Submitted by Ken Watts on Thu, 05/07/2009 - 20:50

IN MY FIRST POST ON THIS TOPIC I over-reached myself. It was written in the heat of discovery, and I forgot a few things about the fundamentalist mind-set, and about the nature of translations, that I should have remembered.

I presented a passage from Numbers, which I had just stumbled upon, and which seemed to me make an unanswerable case against the fundamentalist anti-abortion stance. The very fact that it seemed so unanswerable should have warned me, but it didn't.

So I'm going to proceed a bit more cautiously with the rest of this series. To begin with, I'll explain where the loophole was in my first post. Then I'll backtrack to some of the other points I only hinted at there—the points which convinced me, when I was still a very conservative Christian during the Reagan years to become pro-choice.

But first, the loophole.

It's ridiculously simple. Back in my religious days, when I was teaching New Testament Greek at a relatively conservative seminary, I did quite a bit of research into the various English translations of the Bible with an eye to choosing the best one for purposes of teaching.

After comparing a lot of translations and weighing the pros and cons of each, I settled on the New English Bible, and used it through the rest of my religious life.

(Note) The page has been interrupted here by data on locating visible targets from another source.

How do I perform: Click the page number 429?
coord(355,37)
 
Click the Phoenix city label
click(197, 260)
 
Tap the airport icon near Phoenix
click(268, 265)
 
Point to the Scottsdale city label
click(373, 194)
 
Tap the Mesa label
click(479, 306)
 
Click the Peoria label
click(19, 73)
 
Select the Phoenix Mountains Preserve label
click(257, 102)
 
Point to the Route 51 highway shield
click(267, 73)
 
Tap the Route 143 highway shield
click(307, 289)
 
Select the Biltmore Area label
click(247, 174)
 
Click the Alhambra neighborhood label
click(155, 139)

Consequently, to this day it sits on my shelf, and it's the one I consulted when I first heard of this passage.

Unfortunately, it does not word the passage the same way as the translations favored by conservative Christians. So, in that respect my post fell on deaf ears.

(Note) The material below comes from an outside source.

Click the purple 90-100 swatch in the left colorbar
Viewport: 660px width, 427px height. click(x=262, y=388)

I won't defend the NEB translation of those particular verses in detail because I no longer have the skills necessary, but I will make one point about the NEB in response to some of the criticism I've received.

It's very common for those at the conservative end of the church to think that the more "literal" a translation is, the more accurate it is. This is nonsense.

I'll give one brief illustration before moving on. Suppose you were translating a sentence like, "He thought he could get out of the dog house by offering her an Eskimo pie," into a language which didn't use the phrases "dog house" or "Eskimo pie" the way we do in English.

You could translate it literally, as "He thought he could escape the canine living quarters by offering her a native Alaskan pastry," or you could translate it on a thought for thought basis as "He thought he could get her to forgive him if he offered her a treat made from chocolate and ice cream."

Which would be more accurate? Obviously the less "literal" one. This, in general, was the philosophy behind the NEB, and was one of the reasons I liked it so much at the time.

But it is also an extra reason for my conservative readers to reject the NEB. And I should have anticipated that.

After all, when I was even younger I had been one of them.